North American Actuarial Journal,  Jan 2005  by Whelan, Shane F

<< Page 1  Continued from page 4.  Previous | Next

AUTHORS' REPLY

We welcome Whelan's discussion for highlighting the role that stationarity plays in discussing the theoretical formation of an equity risk premium (ERP) and for the introduction of data from the Irish capital markets. Our reply consists of three points. First, we do not view the assertion of the absence of weak stationarity as a "devastating critique," as Whelan concludes. Second, the principal thrust of our paper was the wide definitional disparity among the many studies of the ERP puzzle for the U.S. market and their subsequent expectations for the future, most of which avoided or ignored the question of stationarity in any form.
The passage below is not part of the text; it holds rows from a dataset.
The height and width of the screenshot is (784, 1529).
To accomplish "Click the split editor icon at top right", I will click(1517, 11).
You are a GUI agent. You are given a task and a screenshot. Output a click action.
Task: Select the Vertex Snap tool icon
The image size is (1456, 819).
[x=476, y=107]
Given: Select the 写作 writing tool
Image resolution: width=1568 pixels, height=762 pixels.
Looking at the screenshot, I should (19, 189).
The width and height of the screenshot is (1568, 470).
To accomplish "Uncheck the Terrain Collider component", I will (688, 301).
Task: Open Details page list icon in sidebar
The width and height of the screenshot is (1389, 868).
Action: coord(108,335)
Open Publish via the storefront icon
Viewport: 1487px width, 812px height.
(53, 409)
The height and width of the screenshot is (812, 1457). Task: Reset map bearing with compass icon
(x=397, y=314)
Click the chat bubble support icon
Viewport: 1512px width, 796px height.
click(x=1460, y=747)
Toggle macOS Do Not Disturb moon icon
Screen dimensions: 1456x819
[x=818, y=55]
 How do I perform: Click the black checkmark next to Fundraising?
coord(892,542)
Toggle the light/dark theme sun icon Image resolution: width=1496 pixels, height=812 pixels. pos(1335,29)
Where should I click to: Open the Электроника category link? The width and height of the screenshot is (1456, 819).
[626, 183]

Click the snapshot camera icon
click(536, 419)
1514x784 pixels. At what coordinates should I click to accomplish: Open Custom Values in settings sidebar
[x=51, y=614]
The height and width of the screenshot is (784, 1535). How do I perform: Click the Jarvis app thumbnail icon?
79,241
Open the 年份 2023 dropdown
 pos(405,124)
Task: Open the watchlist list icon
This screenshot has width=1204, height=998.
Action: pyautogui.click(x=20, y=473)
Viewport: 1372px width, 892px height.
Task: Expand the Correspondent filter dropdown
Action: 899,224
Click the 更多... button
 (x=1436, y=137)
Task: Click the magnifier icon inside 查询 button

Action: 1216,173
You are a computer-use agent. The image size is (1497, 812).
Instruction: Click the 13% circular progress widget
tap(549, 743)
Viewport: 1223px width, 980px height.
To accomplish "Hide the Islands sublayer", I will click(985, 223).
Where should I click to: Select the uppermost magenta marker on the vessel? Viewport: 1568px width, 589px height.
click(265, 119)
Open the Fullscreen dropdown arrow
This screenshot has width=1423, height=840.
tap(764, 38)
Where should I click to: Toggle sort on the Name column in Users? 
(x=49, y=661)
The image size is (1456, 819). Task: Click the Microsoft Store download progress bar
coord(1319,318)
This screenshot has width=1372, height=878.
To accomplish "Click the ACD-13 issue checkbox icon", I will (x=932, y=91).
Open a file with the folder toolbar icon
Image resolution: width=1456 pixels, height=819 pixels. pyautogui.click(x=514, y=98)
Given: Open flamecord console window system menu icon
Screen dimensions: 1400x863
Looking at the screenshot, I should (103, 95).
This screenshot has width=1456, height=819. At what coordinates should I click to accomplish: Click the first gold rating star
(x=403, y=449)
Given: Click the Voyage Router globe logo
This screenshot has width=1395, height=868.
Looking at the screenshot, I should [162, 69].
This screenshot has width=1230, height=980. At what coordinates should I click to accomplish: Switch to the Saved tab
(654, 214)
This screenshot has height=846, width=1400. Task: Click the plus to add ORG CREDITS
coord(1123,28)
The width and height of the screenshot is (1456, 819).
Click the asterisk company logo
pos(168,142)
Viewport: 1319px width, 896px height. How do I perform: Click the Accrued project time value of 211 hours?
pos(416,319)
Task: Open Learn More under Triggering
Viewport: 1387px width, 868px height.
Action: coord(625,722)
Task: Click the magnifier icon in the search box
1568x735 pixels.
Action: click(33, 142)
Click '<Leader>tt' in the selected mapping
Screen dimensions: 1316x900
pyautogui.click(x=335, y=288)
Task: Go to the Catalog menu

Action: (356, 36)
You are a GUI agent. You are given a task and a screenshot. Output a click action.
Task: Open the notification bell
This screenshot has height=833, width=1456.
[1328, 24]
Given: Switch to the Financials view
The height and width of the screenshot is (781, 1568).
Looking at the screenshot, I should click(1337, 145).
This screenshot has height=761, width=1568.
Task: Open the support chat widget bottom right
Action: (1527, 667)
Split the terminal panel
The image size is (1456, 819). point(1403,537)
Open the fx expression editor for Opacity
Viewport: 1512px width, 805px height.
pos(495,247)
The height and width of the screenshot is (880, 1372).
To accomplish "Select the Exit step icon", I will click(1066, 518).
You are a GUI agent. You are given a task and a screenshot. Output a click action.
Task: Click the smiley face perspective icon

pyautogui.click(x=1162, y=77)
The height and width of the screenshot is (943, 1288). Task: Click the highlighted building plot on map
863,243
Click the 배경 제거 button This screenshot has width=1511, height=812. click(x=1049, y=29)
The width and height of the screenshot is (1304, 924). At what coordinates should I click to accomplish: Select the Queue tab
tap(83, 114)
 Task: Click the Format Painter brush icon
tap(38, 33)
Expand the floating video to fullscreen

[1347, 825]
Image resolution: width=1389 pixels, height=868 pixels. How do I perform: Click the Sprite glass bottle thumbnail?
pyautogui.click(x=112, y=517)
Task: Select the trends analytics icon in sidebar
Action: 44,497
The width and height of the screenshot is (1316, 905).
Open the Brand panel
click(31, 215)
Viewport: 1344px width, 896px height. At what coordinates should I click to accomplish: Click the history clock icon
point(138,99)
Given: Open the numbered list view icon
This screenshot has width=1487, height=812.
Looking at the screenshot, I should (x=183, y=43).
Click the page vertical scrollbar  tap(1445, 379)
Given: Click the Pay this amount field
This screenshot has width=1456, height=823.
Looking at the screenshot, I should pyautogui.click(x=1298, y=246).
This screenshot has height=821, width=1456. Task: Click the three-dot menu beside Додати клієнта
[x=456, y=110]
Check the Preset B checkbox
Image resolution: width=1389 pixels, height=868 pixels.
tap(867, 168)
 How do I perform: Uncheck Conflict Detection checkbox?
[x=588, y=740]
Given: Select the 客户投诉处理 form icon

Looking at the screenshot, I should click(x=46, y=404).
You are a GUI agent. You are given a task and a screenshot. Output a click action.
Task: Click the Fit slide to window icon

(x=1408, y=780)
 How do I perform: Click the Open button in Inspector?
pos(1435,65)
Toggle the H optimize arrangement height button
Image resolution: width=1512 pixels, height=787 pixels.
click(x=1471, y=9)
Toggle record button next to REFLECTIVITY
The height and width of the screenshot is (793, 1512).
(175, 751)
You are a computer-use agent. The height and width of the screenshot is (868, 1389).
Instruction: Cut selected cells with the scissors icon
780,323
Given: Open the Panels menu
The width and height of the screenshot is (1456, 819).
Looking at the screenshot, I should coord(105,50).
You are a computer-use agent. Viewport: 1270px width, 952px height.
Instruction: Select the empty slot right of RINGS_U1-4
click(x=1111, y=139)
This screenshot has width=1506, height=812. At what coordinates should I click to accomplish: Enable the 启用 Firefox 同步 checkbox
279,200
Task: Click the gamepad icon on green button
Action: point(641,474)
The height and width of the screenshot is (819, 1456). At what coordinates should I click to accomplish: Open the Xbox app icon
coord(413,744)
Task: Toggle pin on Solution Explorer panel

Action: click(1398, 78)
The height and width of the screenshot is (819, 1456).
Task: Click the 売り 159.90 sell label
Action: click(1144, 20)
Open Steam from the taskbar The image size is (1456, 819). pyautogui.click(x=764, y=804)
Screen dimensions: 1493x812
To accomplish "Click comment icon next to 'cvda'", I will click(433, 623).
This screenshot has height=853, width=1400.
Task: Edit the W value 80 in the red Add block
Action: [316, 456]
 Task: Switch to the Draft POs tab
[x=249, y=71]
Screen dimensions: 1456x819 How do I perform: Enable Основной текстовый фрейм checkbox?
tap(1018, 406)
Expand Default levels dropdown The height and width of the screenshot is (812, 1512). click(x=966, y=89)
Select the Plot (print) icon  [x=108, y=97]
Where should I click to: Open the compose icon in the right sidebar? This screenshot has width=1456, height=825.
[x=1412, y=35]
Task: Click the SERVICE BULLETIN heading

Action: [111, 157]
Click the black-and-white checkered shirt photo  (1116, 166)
Third, our recommendation to practicing actuaries was to use the Ibbotson-Chen building-block method to forecast the ERP, a tool that could be applied equally well to the Irish and other equity markets and that does not depend on stationarity but does depend on replication of the historical mean for each block, absent a rationale and an estimate for a change in the block value.

STATIONARITY

Strictly speaking, a time series is stationary if all of the statistical properties remain unchanged when the period of observation is shifted forward or backward, or equivalently, if the distribution functions of all consecutive subseries are independent of time (Kruskal and Tanur 1978, pp. 1168-69; Kendall and Stuart 1976, p. 424). Thus the mean, variance, and all other existing moments will remain the same when the period of observation is shortened or lengthened in a stationary series. Weakly stationary generally means that only the first two moments, mean and variance, need to be equal. The ERP puzzle literature we reviewed relates only to the expected mean and only incidentally to the other moments. Whelan discusses our test for stationarity of the Ibbotson 1926-2002 series (Derrig and Orr 2004, pp. 51-52), where we informally define stationarity as a mean value unchanging with time (Kendall and Stuart [1976, p. 424] define a separate "stationary in the mean" as the "customary" definition of stationarity of stochastic processes), in line with the ERP puzzle, and test for equal means for the entire series and the 1960-2002 subperiod of the Ibbotson annual data. We find that the t-test supports equal means whether or not the variances are assumed equal or not and that there is also some support for unequal variances: that is, the entire Ibbotson series is not weakly stationary. This result is due to the large volatility of the depression years of the 1930s (41.6% versus less than 20% for later decades; see Ibbotson Associates 2004, Yearbook, Table 6-1, p. 110), much as the latter years of the Irish market data appear to be more volatile. (Ibbotson Associates' [2004, Valuation Edition, pp. 85-86] graphic shows the large pre-World War II volatility similar to Whelan's post-1970s Irish market.) Table 1 indicates that beginning the Ibbotson series in 1943 (60 years) would give us an annual ERP series with about the same subperiod (30 years) means but equal variances.